**SOURCE:**
# # #
Thank you, Barry. And I would like to briefly cover our outlook for the rest of the fiscal 2015 year. As we disclosed through an 8-K last month, RPM's earnings plan was for flat performance in Q1 due to the extraordinary Synta and Kirker revenues in the prior year. To provide some context, RPM's consensus estimate was $0.71 per share in the first quarter of FY '14 versus $0.64 in the same quarter of FY '13. We actually had a blowout quarter last year with actual EPS of $0.77 versus the $0.71 consensus estimate. As a result, we planned our first quarter this year to be flat versus last year's extraordinary performance after accounting for $0.01 of dilution related to last December's convertible bond offering, but still growing versus a more normalized level of operating performance in the prior year. As Barry mentioned earlier, in our first quarter of this year, there was $5.6 million of unplanned cost associated with 3 categories: the ongoing SEC investigation, the proposed SPHC settlement and a voluntary self-disclosure agreement with the state of Delaware. Absent the $5.6 million for these expenses, RPM was basically right on its Q1 earnings plan and flat to last year after accounting for the dilution mentioned earlier. I should mention that we expect more cost for these 3 categories in Q2 and Q3. Absent the unplanned nonrecurring cost for these 3 categories, RPM expects at this point in time to reach its annual EPS guidance of $2.38 per share to $2.42 per share that was issued on July 28. As a reminder, this guidance did not include reconsolidation of SPHC. After our first quarter's performance, it is logical to ask what we expect will change in the remaining quarters. On the positive side, we expect the following: number one,…

Operator

Operator

[Operator Instructions] Your first question comes from the line of Rosemarie Morbelli from Gabelli & Company.
# # #
**DATA LINES:**
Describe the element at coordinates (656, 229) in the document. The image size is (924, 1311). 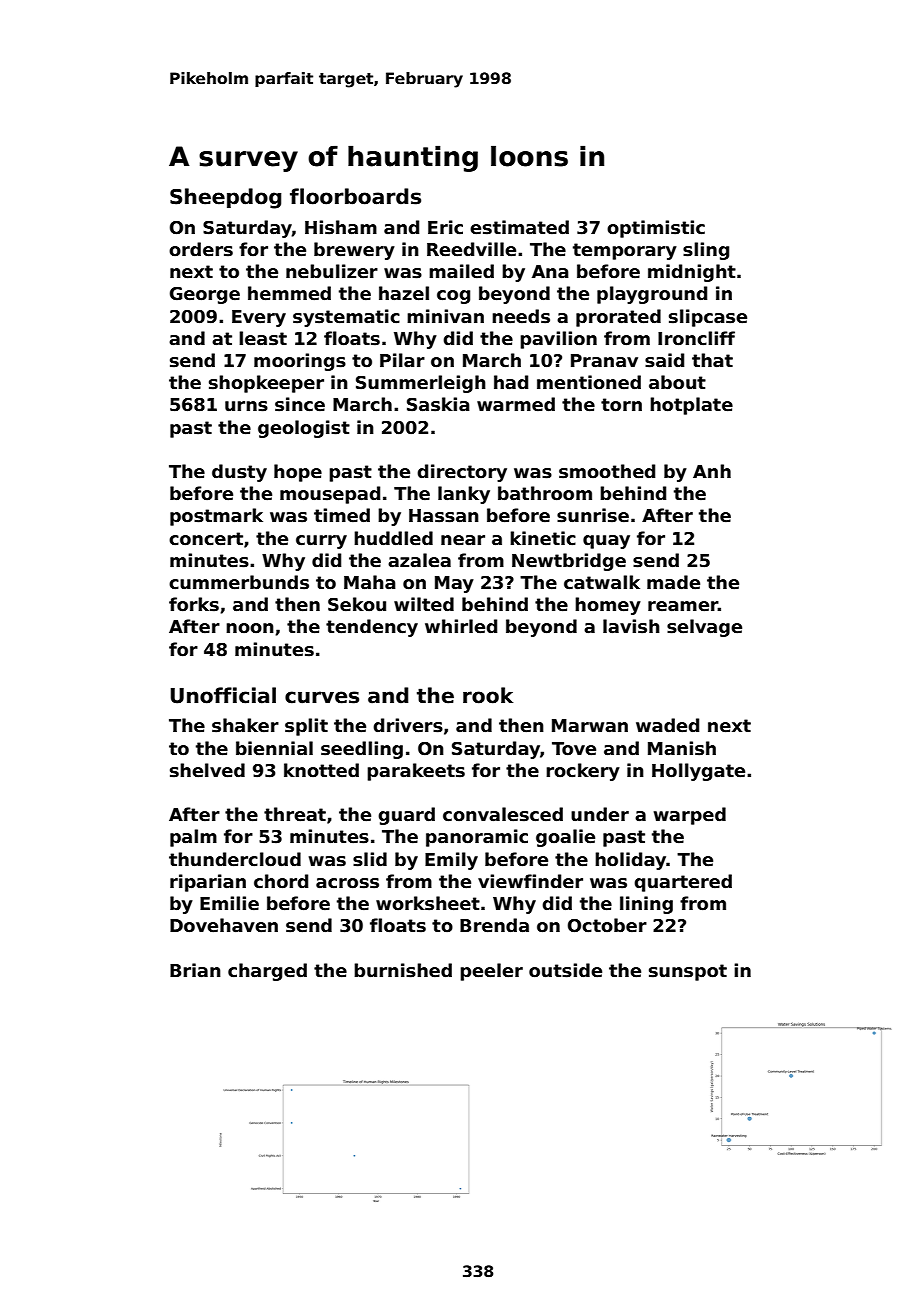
# # #
**PROMPT:** According to the earnings call excerpt, what annual EPS guidance range does RPM expect to reach, leaving aside the unplanned costs?

**TASK RESULT:** $2.38 to $2.42 per share.